Tell whether each statement agrees with the email below, answering yes or no and quoting the words from the email that decide it: 1. The writer says Karl is wrong. 2. The writer holds that mind and matter are different embeddings of the same reality. 3. The writer claims deterministic physics could exist without the term information.

+++ Excerpt +++

RE: Clarifying our aims

From: <[email protected]>
Date: Fri 24 May 2002 - 09:57:46 CEST

Dear FISers,

Our discussion is quite hot and it seems that the definition of information
becomes clearer. However a significant part of the discussion is rotating
around the old question what comes first, mind or matter. Is there
information in non-living physical world or not, etc. etc. Karl is right, if
you want to find it there, you will do this. But what is external world
without observation, i.e. without imposing to it some information? Only a
small subset of possible worlds would bear regularity of observation
(defined by a small and maybe unique subset of fundamental constants), thus
you will find information outside. But what was the choice of realization of
this world? In any realization we come to the antinomy of goal and
mechanism. Inconsistencies exist in many trivial phrases like "mechanism of
goal" or something similar. Such "mechanism of goal" will appear
simultaneously as the goal will disappear and also information will
disappear as a realization of a choice, but deterministic physical law will
appear. Actually this trick was realized in classical physics. It can
continue infinitely and we will not come to understanding what is
information. Mind and matter are the different embeddings of the same
reality (we could try to define it as information but this will also not be
useful).

If any mechanistic picture with classical physical laws contains information
not for us but by itself, this term is redundant. We are playing around old
paradoxes: we need some pre-existing information to define what is
information. By defining information we may come to the conclusion that it
is all (pan-informationalism or pan-semiotism), which is the same to the
statement that it is nothing. Information belongs to Vorstellung, which is
nothing without Wille. So (the structurized by Wille) Vorstellung contains
some information not by itself but for Wille, otherwise the term is
redundant. Deterministic physics could exist without this term, but
Aristotelian physics could not (I mean the correlates of this term like form
and entelechy). It is difficult to construct quantitative picture based on
qualitativism of the Aristotelian physics but quantum mechanics is developed
in this direction.

+++ Data block +++

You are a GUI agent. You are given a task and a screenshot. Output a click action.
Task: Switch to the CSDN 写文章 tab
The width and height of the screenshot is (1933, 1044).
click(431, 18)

+++

#### Exercise solution
1. No: "Karl is right"
2. Yes: "Mind and matter are the different embeddings of the same reality"
3. Yes: "Deterministic physics could exist without this term"